The horn quartet – Seidenbergs all and related (Samuel, Mirjam, Sulamith and Aaron) – brightened the evening with an Andante in D-flat Major by Bruckner (transcribed by Michael Höltzel) and “Evening Prayer” from Humperdinck’s opera Hänsel und Gretel. Their encore – a great deal of fun – was Fidele Grünröcke Marsch by Alfred Diewitz.
The viola quartet – Mikhail Zemtsov, Julia Dinerstein, Dana Zemtsova and Andres Kaljuste, all fine players – did not fare as well in Bach’s Chaconne, sounding heavy and dark in contrast to the lightness and agility a solo violin can achieve. Violist Pejun Xu and cellist László Fenyö had a more congenial task in duos by Hindemith (his propulsive, spicy Duo for Viola and Cello), Beethoven (Minuetto from Duet with Two Eyeglasses Obbligato) and Mozart (Andante cantabile from his Duo for Violin and Viola, K. 424, arranged for viola and cello).

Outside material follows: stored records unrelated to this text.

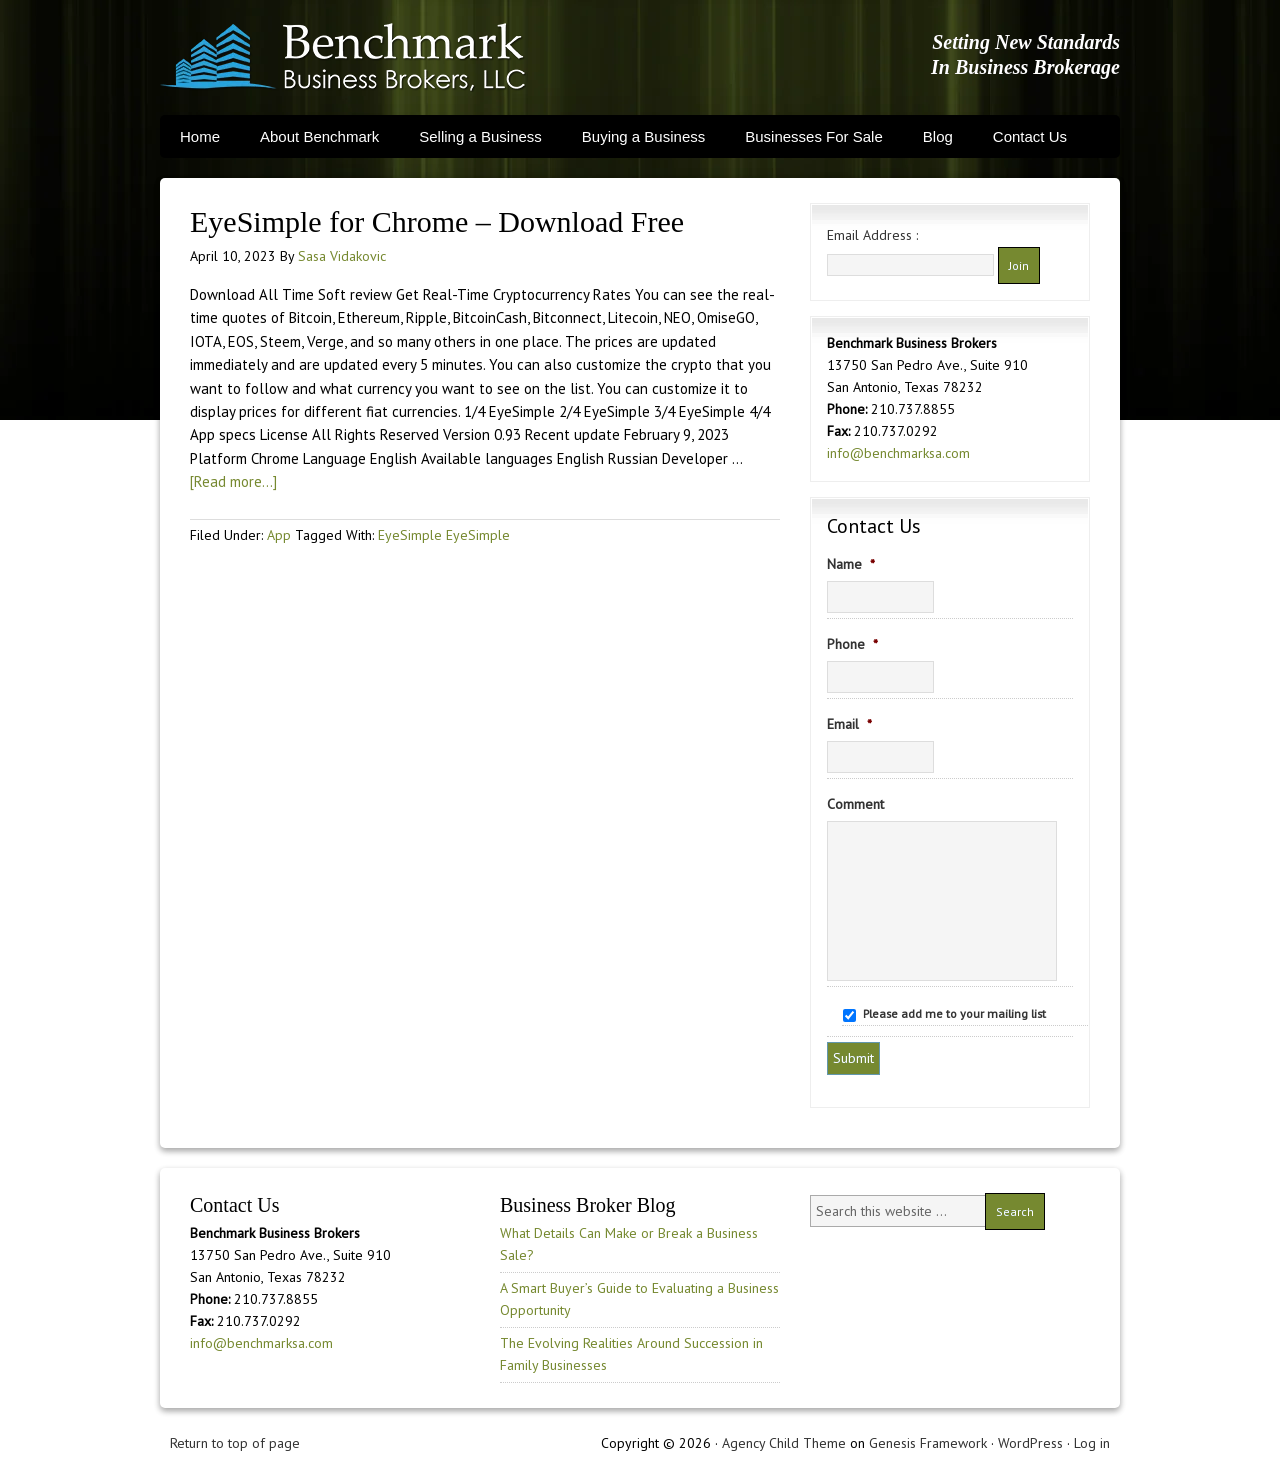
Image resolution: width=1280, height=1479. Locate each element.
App (279, 535)
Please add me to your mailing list (954, 1013)
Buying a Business (643, 136)
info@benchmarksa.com (898, 453)
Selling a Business (480, 136)
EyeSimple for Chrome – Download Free (437, 221)
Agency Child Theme (784, 1443)
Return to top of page (235, 1443)
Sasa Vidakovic (342, 256)
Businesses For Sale (814, 136)
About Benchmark (319, 136)
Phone (852, 644)
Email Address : (872, 235)
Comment (855, 804)
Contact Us (1030, 136)
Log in (1092, 1443)
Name (851, 564)
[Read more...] (233, 481)
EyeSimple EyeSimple (444, 535)
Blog (938, 136)
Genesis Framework (928, 1443)
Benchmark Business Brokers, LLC (343, 57)
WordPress (1030, 1443)
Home (200, 136)
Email (849, 724)
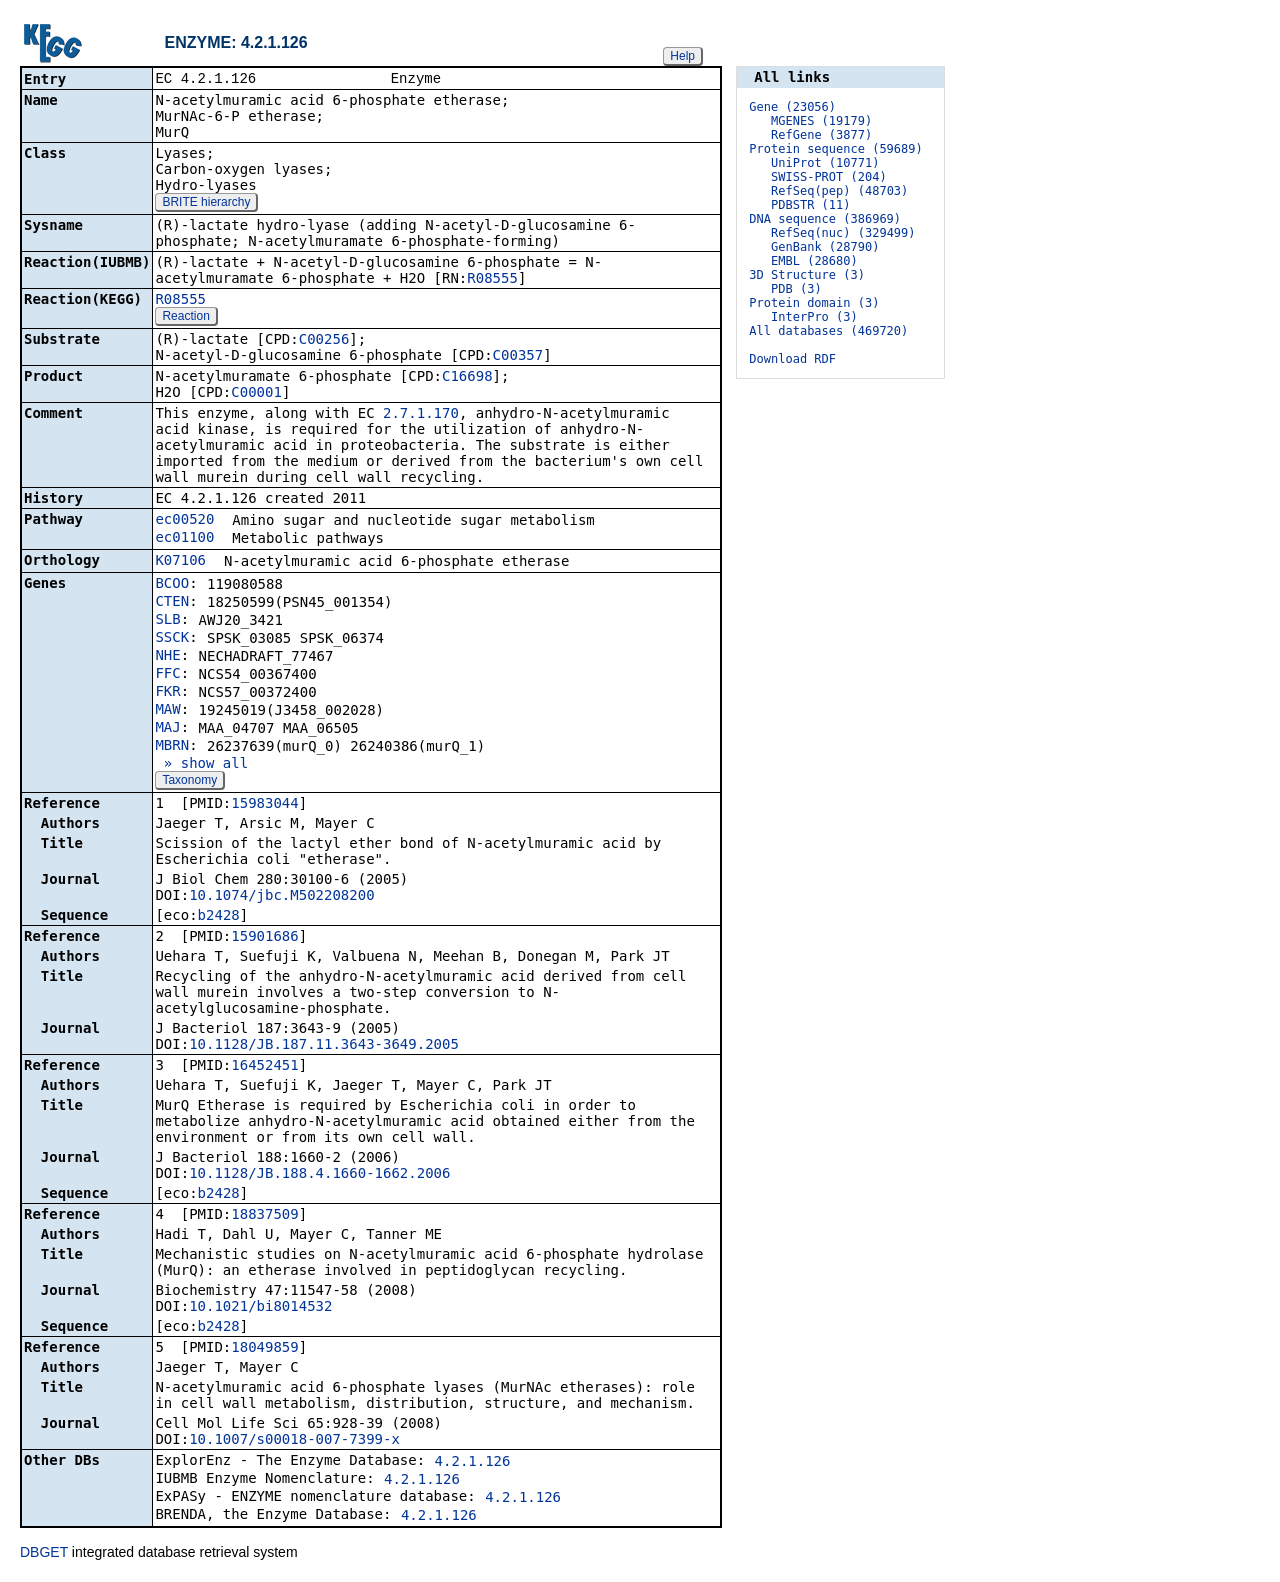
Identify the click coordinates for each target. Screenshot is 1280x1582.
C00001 (256, 394)
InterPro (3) (814, 317)
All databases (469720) (828, 331)
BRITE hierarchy (206, 204)
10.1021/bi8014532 (260, 1308)
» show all (201, 765)
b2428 (219, 917)
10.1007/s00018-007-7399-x (294, 1441)
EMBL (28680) (814, 261)
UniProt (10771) (825, 163)
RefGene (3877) (821, 135)
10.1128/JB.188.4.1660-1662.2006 (319, 1175)
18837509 (264, 1216)
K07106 (180, 562)
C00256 (324, 341)
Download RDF (792, 359)
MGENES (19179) (821, 121)
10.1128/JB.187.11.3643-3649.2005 (324, 1046)
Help (682, 56)
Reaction (185, 318)
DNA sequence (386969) (825, 219)
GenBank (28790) (825, 247)
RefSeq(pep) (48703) (839, 191)
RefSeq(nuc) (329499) (843, 233)
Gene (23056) (792, 107)
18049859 (264, 1349)
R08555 (492, 280)
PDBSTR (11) (810, 205)
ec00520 (184, 521)
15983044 (264, 805)
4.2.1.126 (473, 1463)
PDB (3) (796, 289)
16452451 (264, 1067)
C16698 (467, 378)
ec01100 (184, 539)
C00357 (518, 357)
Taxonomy (189, 782)
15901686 (264, 938)
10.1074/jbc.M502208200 (281, 897)
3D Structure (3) (807, 275)
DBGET (44, 1554)
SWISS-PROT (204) (829, 177)
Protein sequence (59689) (835, 149)
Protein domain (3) (814, 303)
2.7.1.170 (421, 415)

Tubin and Brahms filled out the program royally. Tubin’s single-movement Piano Quartet – violinist Mari-Liis Päkk, violist Kaljuste, cellist Jason Calloway ad pianist Sophia Rahman – was well-played and romantic, with a dance-like conclusion. Brahms’ First Sextet, which followed, was one of the highlights of the evening. Violinists Arvo Leibur and Sandis Steinbergs, violists Mikhail and Dana Zemtsov and cellists Andreas Lend and Marius Järvi crafted the delicious sound in which it is drenched. This is warm, sunny Brahms, with a dramatic theme and variations (led off beautifully by Mikhail Zemtsov on viola), followed by a bracing Scherzo and a cheerful finale.